• **EXERCISE**: Each line in the entries below that contains the word "plus" counts once. Report how many there are and nothing more.

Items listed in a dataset
%%

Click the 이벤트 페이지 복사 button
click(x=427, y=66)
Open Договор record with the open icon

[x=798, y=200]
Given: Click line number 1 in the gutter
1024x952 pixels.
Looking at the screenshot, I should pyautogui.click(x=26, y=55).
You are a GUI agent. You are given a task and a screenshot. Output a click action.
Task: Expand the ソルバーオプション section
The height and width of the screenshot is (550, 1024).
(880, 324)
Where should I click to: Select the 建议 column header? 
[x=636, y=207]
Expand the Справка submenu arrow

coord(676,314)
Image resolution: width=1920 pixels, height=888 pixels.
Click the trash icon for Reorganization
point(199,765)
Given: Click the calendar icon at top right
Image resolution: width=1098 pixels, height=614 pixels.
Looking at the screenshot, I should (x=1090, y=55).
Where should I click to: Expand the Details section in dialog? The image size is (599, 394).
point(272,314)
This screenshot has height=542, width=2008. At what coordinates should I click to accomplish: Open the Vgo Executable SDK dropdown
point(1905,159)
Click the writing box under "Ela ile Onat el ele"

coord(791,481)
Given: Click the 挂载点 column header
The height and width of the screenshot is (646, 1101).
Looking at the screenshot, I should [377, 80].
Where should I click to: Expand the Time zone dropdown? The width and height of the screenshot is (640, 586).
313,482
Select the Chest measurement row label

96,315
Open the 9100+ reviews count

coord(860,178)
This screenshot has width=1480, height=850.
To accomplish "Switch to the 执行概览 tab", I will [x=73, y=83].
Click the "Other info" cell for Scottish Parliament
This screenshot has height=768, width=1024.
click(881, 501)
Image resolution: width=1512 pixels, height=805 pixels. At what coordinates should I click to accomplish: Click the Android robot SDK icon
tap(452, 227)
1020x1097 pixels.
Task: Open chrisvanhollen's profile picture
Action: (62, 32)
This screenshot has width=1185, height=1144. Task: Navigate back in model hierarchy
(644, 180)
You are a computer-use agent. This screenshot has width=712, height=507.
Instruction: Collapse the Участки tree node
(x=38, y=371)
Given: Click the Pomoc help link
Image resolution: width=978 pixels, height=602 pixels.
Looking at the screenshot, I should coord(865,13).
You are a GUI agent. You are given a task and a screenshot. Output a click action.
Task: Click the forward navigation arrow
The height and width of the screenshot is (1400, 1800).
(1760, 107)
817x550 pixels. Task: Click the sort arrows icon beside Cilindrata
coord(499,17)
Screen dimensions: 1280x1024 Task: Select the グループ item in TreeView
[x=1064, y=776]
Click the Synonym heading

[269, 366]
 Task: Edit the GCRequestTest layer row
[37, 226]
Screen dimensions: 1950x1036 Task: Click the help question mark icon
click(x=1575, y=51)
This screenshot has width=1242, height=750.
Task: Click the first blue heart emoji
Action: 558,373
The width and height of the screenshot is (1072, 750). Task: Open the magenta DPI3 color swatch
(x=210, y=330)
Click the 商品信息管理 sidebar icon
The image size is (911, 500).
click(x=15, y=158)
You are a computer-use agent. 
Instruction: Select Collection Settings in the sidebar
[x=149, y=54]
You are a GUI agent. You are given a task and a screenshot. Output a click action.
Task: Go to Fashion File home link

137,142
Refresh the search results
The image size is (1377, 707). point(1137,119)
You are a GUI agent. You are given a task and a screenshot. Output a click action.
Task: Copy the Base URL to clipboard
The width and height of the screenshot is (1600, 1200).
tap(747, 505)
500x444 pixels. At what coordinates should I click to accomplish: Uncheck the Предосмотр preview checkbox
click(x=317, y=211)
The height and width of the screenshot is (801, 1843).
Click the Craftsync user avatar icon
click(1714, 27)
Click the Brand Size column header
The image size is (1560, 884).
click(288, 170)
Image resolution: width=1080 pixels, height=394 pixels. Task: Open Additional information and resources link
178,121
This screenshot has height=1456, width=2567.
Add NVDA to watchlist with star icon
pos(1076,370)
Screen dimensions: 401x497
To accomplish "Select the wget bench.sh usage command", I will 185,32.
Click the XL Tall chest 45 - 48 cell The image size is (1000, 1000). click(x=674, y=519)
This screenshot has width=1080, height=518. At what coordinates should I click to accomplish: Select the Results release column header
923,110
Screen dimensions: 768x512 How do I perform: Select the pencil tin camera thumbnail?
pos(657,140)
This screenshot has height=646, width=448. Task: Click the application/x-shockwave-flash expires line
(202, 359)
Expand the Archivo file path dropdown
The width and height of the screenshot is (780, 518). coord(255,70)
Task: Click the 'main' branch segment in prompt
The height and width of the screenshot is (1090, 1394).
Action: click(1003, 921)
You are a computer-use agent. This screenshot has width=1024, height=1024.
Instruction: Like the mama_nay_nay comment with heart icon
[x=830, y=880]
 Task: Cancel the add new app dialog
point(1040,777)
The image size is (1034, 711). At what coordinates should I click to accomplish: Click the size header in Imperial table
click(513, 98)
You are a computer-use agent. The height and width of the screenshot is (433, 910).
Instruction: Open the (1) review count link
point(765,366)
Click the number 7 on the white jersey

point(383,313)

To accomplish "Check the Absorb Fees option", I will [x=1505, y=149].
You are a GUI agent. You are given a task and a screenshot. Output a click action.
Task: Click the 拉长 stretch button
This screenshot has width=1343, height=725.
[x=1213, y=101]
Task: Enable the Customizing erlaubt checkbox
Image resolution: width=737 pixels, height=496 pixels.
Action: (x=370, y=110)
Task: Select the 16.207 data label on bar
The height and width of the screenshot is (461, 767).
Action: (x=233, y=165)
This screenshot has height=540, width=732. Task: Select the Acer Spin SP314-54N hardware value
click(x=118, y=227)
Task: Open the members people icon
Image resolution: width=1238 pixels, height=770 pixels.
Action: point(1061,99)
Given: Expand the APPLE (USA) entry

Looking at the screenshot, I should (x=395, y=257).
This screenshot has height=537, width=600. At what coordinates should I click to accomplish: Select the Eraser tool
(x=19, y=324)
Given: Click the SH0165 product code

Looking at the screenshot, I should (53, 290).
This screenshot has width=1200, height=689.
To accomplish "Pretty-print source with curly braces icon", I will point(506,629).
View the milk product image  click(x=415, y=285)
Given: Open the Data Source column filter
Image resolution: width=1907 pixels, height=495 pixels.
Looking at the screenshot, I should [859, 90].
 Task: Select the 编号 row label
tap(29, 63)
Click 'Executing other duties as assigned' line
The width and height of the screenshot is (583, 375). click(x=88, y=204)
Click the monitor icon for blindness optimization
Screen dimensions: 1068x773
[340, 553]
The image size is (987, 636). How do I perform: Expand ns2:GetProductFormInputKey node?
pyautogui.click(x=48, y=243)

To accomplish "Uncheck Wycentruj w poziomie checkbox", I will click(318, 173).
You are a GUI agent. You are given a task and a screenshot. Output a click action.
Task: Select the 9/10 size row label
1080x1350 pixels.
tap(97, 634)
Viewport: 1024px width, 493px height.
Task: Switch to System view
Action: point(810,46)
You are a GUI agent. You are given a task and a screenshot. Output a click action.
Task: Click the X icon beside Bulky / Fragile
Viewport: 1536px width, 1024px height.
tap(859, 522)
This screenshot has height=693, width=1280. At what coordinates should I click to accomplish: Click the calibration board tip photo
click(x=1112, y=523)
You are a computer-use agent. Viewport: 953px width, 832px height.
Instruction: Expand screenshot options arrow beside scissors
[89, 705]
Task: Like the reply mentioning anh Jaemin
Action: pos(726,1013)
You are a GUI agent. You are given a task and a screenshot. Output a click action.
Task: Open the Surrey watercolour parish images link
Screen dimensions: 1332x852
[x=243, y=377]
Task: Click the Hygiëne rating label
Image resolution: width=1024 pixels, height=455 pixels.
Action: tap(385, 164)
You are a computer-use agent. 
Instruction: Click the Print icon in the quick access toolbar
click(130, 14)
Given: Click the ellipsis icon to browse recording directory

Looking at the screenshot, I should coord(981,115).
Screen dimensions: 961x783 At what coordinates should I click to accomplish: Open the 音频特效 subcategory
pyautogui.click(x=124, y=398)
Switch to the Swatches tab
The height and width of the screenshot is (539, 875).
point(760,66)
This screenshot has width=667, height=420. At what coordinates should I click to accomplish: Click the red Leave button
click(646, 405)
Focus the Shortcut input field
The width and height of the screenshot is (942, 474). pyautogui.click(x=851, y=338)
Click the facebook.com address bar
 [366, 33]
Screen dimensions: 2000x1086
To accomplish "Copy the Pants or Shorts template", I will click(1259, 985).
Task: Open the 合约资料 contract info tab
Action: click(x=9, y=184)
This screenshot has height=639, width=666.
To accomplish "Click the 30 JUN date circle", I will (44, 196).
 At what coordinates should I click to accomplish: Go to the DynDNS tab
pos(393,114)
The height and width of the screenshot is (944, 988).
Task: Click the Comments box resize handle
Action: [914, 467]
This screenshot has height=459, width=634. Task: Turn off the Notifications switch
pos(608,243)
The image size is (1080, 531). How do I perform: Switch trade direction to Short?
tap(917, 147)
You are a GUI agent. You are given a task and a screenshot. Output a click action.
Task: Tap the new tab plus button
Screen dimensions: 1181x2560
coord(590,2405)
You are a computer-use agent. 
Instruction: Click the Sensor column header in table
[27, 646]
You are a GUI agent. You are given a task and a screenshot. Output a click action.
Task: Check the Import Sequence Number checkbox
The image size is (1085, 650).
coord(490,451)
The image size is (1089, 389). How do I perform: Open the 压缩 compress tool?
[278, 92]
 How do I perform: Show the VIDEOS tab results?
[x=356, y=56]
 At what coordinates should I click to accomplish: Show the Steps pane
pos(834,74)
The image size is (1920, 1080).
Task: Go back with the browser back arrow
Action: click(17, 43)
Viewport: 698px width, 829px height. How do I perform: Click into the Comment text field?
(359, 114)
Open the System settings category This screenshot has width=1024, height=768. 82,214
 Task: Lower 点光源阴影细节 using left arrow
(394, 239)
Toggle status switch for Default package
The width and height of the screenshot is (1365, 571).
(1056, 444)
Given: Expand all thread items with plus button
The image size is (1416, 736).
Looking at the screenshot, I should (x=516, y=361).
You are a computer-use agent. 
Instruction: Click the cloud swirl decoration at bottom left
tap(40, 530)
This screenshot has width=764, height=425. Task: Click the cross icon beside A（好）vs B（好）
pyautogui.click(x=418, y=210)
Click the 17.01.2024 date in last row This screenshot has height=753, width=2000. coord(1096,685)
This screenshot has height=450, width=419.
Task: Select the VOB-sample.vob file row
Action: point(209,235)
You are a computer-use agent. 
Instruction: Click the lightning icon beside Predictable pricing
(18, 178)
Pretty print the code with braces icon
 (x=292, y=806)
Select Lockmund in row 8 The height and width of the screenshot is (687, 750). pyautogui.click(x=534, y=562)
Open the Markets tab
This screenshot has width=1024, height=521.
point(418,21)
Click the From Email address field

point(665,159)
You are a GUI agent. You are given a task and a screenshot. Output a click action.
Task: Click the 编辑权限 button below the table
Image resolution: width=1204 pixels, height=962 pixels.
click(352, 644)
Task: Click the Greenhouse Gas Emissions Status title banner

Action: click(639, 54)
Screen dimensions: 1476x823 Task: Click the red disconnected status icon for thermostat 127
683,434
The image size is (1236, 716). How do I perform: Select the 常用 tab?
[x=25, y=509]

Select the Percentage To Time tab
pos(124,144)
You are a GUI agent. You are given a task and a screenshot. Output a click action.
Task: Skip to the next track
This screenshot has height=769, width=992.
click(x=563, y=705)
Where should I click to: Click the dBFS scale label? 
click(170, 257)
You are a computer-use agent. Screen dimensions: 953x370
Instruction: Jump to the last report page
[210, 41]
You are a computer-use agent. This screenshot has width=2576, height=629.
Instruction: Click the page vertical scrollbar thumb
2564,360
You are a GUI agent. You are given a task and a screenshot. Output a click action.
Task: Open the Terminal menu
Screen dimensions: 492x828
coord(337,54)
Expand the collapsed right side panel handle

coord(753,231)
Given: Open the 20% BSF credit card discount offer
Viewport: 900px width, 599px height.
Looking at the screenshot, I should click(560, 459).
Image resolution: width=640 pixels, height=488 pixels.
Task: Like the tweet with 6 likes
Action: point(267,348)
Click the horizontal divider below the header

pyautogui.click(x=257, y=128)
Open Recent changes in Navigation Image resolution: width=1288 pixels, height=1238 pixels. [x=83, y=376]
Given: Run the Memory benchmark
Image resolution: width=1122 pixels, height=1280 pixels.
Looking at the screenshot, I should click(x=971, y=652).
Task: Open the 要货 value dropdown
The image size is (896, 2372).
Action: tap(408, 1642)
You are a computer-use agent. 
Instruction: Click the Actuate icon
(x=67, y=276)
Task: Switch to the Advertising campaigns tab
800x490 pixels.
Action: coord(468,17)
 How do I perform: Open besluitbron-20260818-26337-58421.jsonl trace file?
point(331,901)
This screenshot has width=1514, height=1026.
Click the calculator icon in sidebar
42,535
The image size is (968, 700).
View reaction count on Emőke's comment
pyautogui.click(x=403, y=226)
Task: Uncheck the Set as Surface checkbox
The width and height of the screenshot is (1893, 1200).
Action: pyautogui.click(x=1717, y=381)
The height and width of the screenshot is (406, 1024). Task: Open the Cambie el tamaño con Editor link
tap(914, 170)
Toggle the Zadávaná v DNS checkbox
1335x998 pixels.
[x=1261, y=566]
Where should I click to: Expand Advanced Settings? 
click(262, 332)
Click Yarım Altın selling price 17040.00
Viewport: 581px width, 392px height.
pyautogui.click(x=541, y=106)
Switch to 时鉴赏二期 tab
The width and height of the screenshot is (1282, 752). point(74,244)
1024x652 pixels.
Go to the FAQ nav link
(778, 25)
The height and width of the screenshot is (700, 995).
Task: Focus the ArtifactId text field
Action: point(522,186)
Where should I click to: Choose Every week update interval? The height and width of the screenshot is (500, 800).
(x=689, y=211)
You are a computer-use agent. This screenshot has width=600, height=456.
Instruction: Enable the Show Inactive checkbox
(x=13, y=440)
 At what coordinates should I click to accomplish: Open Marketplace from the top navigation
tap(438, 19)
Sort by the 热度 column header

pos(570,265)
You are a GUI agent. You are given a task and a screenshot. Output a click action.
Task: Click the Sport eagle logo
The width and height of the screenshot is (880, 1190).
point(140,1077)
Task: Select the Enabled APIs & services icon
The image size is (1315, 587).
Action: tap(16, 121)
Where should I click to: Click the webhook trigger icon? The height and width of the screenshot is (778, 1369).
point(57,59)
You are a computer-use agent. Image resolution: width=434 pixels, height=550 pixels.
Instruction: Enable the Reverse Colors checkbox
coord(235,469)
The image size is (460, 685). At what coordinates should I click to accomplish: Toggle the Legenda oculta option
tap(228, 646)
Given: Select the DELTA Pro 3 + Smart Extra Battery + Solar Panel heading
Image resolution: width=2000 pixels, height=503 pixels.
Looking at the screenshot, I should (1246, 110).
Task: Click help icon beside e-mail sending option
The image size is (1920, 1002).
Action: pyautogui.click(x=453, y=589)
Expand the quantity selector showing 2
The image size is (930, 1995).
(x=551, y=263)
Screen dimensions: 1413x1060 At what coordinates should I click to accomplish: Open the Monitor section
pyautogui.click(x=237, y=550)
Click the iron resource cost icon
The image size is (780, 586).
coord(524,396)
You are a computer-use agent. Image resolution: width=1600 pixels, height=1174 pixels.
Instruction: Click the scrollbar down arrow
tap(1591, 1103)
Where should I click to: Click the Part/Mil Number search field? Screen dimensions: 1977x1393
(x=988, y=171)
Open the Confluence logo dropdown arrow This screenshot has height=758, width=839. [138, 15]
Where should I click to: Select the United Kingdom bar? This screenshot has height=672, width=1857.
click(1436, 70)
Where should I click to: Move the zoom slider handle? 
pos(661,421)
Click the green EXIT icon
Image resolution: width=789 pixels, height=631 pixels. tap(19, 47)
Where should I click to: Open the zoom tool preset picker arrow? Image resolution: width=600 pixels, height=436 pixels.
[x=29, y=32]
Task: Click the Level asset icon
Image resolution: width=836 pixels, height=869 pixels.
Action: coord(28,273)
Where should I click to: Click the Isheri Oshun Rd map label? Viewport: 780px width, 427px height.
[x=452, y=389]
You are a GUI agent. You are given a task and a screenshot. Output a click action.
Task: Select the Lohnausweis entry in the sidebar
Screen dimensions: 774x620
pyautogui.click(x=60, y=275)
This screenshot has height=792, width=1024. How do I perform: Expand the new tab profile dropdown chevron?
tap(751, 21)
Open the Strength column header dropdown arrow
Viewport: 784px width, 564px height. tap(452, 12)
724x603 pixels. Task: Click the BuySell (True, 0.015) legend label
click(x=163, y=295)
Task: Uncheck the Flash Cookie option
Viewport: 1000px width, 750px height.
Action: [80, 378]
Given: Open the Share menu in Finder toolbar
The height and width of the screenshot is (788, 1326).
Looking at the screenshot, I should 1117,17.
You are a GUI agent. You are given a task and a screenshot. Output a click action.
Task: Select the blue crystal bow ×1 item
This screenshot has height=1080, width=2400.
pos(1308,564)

%%

• **SOLUTION TO THIS TASK**: 2